What you are asked to do
Reproduce the rows below word for word, from the first one down through the row containing "pos(614,385)", including both ends.

==== Data provided

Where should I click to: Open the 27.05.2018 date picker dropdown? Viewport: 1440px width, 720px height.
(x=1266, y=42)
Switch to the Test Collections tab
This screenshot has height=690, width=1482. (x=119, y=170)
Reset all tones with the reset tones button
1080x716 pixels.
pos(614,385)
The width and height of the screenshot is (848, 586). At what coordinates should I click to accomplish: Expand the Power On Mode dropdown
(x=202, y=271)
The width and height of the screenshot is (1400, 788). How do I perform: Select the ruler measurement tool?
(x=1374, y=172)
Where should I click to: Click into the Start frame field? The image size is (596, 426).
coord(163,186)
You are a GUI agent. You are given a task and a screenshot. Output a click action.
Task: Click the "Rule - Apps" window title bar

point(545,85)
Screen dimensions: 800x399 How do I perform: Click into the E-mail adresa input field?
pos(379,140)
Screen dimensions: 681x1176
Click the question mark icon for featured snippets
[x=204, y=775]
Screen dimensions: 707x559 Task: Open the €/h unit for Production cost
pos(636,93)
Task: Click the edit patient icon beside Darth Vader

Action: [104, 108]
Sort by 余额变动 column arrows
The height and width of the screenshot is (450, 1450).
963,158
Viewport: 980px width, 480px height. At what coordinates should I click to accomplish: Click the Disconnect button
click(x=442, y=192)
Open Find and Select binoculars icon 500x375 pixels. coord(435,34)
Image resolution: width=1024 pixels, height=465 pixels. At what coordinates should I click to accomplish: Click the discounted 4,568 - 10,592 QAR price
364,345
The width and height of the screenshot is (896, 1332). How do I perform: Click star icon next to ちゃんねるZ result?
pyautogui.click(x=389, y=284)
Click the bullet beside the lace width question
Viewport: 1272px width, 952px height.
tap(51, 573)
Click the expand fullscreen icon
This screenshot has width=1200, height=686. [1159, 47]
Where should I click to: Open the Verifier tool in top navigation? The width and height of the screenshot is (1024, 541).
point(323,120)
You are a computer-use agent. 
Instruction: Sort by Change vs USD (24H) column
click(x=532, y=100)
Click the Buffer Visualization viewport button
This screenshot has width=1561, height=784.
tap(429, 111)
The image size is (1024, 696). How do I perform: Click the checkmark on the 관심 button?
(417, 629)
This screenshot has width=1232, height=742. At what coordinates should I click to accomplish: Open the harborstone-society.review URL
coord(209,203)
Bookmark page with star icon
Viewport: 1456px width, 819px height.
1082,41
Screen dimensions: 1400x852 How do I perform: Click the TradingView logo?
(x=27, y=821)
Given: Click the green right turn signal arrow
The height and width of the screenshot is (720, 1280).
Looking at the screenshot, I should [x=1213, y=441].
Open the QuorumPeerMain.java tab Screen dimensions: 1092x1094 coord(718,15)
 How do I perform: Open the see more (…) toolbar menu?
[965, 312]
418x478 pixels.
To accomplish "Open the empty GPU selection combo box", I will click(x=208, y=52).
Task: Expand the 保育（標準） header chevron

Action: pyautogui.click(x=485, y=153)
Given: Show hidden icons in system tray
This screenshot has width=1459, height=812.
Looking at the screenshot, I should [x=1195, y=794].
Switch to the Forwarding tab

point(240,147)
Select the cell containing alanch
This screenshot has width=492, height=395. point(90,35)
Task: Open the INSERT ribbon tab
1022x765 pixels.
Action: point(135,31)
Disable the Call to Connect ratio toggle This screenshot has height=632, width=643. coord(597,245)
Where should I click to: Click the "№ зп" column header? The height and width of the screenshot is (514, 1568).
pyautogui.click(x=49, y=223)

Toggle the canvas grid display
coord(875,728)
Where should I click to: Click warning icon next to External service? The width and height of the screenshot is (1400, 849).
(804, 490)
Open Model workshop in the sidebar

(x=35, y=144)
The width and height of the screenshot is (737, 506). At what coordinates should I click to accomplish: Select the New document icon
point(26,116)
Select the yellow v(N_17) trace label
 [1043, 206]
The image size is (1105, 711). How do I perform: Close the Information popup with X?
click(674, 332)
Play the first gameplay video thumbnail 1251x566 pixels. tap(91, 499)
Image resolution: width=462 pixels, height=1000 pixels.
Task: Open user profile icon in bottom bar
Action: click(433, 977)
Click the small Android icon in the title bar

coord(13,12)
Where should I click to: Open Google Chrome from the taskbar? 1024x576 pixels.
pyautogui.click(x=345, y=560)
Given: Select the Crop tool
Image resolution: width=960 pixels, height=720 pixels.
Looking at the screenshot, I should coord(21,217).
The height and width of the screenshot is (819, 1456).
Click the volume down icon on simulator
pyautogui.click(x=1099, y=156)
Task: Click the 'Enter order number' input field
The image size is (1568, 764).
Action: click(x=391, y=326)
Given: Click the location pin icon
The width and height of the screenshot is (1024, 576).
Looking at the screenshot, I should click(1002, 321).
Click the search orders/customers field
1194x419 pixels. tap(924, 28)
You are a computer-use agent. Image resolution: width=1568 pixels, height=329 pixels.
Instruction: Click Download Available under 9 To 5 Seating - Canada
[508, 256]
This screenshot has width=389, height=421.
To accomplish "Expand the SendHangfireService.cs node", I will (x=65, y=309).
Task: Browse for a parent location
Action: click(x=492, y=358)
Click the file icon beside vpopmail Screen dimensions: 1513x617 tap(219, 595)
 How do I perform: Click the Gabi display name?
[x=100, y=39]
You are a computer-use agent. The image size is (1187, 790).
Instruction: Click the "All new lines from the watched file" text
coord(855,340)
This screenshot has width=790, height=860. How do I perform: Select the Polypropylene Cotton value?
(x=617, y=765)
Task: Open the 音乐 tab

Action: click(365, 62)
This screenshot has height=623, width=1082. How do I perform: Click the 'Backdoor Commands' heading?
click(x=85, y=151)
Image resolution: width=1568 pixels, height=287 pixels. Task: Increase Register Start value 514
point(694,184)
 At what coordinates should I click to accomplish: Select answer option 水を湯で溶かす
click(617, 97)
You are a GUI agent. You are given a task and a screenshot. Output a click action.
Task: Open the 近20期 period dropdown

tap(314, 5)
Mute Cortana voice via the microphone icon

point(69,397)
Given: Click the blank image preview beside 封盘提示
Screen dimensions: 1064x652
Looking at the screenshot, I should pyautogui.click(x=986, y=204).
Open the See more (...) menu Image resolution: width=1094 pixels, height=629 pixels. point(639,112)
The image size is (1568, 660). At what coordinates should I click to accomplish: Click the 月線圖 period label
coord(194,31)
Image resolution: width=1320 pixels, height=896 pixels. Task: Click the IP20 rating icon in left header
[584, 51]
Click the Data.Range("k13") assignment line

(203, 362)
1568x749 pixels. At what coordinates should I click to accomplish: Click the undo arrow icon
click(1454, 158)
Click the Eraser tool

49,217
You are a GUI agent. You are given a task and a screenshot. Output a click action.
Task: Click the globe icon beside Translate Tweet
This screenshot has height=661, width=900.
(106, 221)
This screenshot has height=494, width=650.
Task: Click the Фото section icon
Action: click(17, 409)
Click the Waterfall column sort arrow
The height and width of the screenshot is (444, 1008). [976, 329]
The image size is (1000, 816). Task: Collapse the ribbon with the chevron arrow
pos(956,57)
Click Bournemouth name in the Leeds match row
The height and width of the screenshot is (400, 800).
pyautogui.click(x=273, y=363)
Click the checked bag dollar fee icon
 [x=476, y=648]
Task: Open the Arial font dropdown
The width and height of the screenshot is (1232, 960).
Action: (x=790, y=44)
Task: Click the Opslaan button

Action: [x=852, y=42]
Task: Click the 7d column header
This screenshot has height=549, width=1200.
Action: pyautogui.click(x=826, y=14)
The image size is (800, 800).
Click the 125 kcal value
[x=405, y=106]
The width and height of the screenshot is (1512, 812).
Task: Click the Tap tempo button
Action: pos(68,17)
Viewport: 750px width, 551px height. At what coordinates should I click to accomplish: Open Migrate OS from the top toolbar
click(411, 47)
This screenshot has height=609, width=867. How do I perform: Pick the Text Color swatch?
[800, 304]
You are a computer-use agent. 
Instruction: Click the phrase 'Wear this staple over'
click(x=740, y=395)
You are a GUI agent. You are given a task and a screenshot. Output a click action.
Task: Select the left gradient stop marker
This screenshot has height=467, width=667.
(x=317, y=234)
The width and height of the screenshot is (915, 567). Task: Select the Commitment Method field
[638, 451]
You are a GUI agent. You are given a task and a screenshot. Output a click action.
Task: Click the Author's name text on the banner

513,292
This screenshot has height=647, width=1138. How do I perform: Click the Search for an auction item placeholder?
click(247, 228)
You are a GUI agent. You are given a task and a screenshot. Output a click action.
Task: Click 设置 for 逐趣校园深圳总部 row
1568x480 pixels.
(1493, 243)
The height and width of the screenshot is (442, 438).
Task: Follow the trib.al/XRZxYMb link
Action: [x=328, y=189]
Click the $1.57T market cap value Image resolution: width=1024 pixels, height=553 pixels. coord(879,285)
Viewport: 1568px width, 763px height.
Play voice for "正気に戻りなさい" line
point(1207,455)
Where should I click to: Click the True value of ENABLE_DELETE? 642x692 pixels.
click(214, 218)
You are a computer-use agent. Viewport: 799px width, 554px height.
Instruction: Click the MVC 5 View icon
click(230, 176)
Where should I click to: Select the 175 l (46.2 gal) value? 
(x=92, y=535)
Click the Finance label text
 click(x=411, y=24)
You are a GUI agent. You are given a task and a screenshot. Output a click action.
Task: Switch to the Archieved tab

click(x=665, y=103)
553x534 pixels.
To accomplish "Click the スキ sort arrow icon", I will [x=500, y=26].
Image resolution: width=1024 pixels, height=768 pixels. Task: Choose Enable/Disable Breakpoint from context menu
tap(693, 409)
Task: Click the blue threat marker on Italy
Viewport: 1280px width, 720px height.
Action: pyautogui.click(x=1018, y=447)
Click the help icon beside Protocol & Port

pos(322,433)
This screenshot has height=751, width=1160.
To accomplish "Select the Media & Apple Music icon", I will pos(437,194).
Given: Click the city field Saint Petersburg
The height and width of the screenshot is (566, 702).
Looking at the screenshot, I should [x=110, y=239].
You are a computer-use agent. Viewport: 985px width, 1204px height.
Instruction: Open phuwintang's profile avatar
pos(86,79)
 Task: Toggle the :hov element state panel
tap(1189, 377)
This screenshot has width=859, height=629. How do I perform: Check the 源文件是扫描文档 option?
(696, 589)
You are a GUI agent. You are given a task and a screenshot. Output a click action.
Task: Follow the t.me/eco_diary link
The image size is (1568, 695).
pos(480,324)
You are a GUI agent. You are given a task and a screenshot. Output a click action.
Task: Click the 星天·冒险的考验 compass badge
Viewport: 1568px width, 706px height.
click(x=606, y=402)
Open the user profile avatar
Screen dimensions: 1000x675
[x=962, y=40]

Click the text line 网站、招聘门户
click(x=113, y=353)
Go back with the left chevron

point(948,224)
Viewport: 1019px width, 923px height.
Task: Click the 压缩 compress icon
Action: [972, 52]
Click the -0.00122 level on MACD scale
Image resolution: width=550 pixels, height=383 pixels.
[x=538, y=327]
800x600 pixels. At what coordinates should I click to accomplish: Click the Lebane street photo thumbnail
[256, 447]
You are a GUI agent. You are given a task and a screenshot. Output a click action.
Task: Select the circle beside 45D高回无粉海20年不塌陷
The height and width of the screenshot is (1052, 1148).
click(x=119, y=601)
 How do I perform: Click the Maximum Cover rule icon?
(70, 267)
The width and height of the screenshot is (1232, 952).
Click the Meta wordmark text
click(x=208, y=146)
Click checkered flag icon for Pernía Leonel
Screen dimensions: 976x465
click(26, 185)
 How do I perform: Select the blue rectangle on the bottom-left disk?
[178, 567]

========

Problem solution
Where should I click to: Open the 27.05.2018 date picker dropdown? Viewport: 1440px width, 720px height.
(x=1266, y=42)
Switch to the Test Collections tab
This screenshot has height=690, width=1482. (x=119, y=170)
Reset all tones with the reset tones button
1080x716 pixels.
pos(614,385)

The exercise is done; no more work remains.